-- ASSIGNED TASK --
Return each line of the entries that mentions the word "name".

"""

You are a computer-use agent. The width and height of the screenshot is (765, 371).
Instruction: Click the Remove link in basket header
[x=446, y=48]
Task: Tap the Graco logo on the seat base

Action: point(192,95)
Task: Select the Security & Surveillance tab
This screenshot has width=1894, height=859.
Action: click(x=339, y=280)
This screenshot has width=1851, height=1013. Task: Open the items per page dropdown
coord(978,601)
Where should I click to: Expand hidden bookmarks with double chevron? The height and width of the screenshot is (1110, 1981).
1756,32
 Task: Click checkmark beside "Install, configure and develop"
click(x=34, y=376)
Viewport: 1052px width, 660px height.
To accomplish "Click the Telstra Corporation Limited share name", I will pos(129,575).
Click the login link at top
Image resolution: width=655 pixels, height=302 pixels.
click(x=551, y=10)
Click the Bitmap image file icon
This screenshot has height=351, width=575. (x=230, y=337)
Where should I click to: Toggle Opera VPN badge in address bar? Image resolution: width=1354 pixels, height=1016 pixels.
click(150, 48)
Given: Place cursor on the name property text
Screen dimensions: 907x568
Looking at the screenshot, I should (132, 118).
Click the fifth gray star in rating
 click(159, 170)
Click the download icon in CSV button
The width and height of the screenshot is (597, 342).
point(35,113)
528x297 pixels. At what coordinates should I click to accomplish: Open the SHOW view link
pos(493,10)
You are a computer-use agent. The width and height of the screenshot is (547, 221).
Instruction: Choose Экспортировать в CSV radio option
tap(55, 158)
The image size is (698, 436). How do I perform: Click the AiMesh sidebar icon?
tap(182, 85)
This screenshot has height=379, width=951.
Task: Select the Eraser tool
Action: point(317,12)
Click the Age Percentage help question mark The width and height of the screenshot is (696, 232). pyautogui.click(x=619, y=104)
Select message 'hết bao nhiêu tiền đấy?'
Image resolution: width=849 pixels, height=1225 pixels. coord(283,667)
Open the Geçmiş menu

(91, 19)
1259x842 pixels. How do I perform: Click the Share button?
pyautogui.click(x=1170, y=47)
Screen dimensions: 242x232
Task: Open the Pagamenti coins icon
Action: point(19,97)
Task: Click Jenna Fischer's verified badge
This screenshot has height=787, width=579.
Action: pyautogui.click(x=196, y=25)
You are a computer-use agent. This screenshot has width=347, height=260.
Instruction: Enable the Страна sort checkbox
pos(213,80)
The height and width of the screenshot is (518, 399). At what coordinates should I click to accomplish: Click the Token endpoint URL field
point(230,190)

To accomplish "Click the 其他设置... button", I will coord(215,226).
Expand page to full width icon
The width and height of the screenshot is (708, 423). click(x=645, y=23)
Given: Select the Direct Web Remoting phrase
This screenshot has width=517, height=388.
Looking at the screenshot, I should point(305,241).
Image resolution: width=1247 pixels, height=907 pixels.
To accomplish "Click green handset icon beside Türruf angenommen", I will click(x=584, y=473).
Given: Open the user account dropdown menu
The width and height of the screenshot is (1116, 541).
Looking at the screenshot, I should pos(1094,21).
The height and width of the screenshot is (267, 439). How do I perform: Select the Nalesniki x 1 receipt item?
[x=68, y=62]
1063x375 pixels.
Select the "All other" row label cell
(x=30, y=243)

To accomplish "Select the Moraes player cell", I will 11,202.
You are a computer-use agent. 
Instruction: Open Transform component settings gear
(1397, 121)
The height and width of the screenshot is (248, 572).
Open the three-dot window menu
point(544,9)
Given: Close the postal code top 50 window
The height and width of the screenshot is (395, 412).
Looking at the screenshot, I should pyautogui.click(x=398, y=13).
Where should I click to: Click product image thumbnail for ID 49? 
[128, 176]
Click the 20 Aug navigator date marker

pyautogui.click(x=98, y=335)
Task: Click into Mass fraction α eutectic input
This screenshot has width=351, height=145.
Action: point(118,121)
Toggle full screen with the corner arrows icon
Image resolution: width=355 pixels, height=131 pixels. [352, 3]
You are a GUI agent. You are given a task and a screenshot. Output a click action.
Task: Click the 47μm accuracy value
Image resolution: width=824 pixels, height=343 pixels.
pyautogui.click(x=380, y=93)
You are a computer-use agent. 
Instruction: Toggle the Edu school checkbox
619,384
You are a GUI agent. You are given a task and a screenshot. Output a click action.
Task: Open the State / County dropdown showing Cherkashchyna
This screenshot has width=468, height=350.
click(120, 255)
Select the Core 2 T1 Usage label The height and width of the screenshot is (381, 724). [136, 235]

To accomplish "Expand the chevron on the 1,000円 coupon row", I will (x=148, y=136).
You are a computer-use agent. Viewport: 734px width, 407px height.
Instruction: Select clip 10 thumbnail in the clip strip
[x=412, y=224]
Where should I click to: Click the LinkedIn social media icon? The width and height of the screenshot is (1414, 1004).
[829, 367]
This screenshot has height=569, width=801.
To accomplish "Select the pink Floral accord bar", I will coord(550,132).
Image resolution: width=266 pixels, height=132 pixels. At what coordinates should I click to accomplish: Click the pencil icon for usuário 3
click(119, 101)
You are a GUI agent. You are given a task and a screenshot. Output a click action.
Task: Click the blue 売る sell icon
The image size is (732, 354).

"""

-- TASK ANSWER --
To accomplish "Click the Telstra Corporation Limited share name", I will pos(129,575).
Given: Place cursor on the name property text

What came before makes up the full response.